When Sliding Is the Right Call
A swinging door needs clear floor space to open. In a typical Tri-Cities hall bath — toilet, vanity, and tub packed into 5×8 feet — that clearance often doesn’t exist. Sliding (bypass) doors solve it: two or three glass panels glide past each other on track, so nothing swings into the room and both ends of the tub or shower stay accessible.
Two Styles, Two Personalities
- Classic bypass: panels ride in a framed top-and-bottom track. Affordable, sealed, and proven — the standard for tub-shower combos. See our bathtub door page for tub-specific details.
- Barn-style / rolling frameless: thick 3/8″ glass panels hang from exposed rollers on a sleek top bar, with no bottom track to clean around. This is the slider that belongs in a remodeled master — especially popular in newer Richland and West Richland homes with wide, curbed showers.

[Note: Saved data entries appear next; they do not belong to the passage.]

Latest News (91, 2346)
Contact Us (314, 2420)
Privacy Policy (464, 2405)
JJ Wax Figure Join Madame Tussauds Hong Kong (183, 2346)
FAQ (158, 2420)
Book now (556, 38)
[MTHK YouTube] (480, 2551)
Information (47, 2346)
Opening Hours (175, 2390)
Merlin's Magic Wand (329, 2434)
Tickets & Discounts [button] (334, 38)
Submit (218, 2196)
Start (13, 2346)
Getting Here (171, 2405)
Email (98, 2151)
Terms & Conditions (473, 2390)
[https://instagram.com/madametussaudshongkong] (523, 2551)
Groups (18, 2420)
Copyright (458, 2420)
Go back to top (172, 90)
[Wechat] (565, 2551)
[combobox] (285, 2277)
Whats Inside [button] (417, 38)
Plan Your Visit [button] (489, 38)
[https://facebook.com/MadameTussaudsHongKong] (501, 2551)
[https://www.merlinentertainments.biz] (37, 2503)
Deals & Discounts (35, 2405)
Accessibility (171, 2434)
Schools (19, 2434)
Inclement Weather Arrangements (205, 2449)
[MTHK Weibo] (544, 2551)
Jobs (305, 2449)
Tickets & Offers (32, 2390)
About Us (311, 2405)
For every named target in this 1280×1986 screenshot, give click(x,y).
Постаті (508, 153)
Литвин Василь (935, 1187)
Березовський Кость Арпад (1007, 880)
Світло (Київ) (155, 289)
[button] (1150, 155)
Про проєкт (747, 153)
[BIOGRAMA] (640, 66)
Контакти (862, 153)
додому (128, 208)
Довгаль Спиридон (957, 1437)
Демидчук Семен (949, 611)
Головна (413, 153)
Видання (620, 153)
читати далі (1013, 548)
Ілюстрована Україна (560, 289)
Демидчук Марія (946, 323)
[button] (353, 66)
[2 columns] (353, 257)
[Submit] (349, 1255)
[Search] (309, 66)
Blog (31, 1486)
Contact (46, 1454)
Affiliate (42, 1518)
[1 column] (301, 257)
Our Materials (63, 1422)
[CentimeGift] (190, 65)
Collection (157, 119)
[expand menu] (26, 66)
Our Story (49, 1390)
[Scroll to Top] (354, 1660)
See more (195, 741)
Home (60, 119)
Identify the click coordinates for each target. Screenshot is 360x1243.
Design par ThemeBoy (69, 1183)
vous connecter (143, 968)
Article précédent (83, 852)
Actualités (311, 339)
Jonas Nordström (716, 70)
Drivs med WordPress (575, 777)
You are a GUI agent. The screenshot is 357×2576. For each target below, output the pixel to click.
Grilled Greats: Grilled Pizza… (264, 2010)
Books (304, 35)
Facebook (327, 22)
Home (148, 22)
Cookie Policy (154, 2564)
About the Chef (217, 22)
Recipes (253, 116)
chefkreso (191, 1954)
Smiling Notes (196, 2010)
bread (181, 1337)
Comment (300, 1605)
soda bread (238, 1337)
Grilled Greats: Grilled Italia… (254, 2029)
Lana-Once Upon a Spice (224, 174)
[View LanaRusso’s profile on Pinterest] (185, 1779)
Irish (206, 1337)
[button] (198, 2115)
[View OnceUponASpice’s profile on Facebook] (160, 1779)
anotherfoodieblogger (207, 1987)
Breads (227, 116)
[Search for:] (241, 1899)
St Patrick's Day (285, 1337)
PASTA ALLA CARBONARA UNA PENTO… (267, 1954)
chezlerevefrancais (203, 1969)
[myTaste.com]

Fit and Function Details We Get Right
Sliders live or die on their track. We set tracks dead level so panels don’t drift open, seal the bottom rail so water can’t creep under it, and spec smooth-rolling hardware that won’t derail. On barn-style units we confirm wall backing can carry the header bar load — a step skipped in plenty of DIY installs, and the reason we get called to replace them.
Cost in the Tri-Cities
Framed bypass doors typically run $450–$1,000 installed; frameless barn-style sliders run $1,100–$2,200 depending on glass and hardware. Both benefit from our hard-water protective coating — more glass area means more surface for Columbia Basin minerals to attack.
Frequently Asked Questions
Do sliding shower doors work on any tub?
Nearly all standard 60-inch tubs accept a bypass door. We measure wall-to-wall at three heights, because tub surrounds are often narrower at the top than at the rail.
What's a barn-style shower door?
A frameless sliding door where a thick glass panel hangs from exposed rollers on a top-mounted bar — no bottom track. It combines the space-saving of a slider with the open look of frameless glass.
Are bottom tracks hard to keep clean?
Traditional tracks need an occasional rinse and wipe. If that bothers you, barn-style sliders eliminate the bottom track entirely; a low-profile guide is all that touches the curb.
Can sliding panels come off the track?
Cheap hardware can derail; quality roller systems we install are captive and stay put. If you have an older slider that jumps its track, replacement hardware or a new unit is usually a same-week fix.